Negative proof fallacy


 
There are two types of truth: logical and empirical truth. Some deductive arguments — like mathematical proofs — allow you to state that a conclusion is true, but most statements are about the physical world where there is an asymmetry between proof and disproof. Typically it is difficult to prove something is true, but it is must easier to disprove it. Take for example the statement "all swans are white." An ornithologist could spend the whole of his or her life counting white swans and still not be able to categorically prove "all swans are white." However, if even a few black swans were discovered, then the statement is disproved. Following from this, if a statement has not been proved wrong, then it feels reasonable to conclude it is correct. After all, if it not incorrect then it must be correct — this is the fallacy. There are two problems with the fallacy. The first is that it overlooks the fact that there are three logical states: 1) proven, 2) disproved or 3) unproven. The second problem is that some statements involve properties that cannot be measured. They are metaphysical, transcendent, otherworldly and as a result, they cannot be disproved by measurement and experimentation. For example, many people believe in ghosts and that a ghost is a dead person's disembodied spirit. Ghosts don't have a physical form and therefore by definition they cannot be proved or disproved my scientific investigation. This has not stopped some enthusiasts who think that ghosts might have some measurable characteristics we just don't know about yet.  Just because some statements involve concepts that are unmeasurable does not make them true.

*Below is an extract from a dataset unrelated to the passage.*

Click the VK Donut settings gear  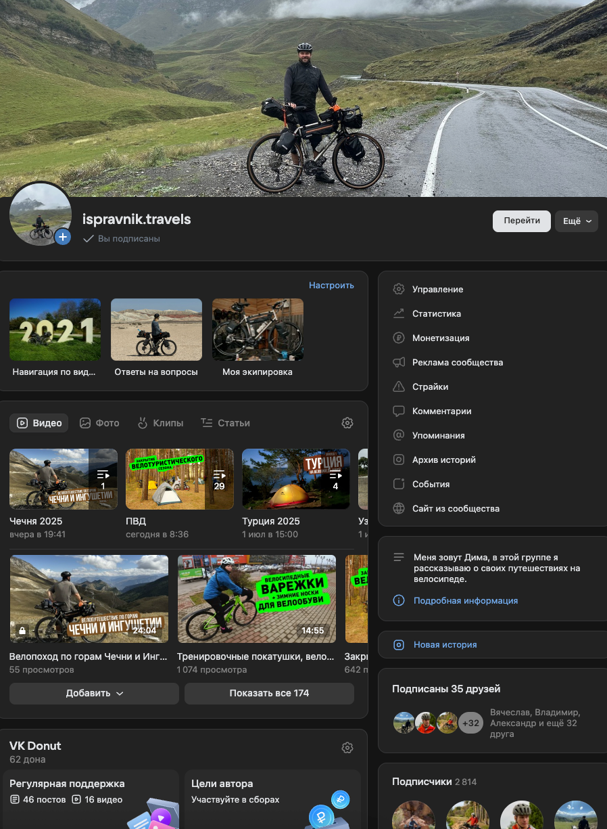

Name of fallacy Negative proof fallacy
Aliases  
Type Deductive Argument, Formal Argument
Description This fallacy argues that because a premise has not be proven false, the premise must be true; or that, because a premise has not be proven true, the premise must be false
Example  
Form 
Treatment Dealt with by pointing out that just becuase something has not yet been proven true does not mean it will not be or visa versa. You simply cannot draw any conclusion. It took 358 years to prove Fermat's Last Theorem. So for all of that period according to this fallacy you would have concluded that the theorem was false because it had not been proven. Yet in the end Andrew Wiles proved the theorem correct.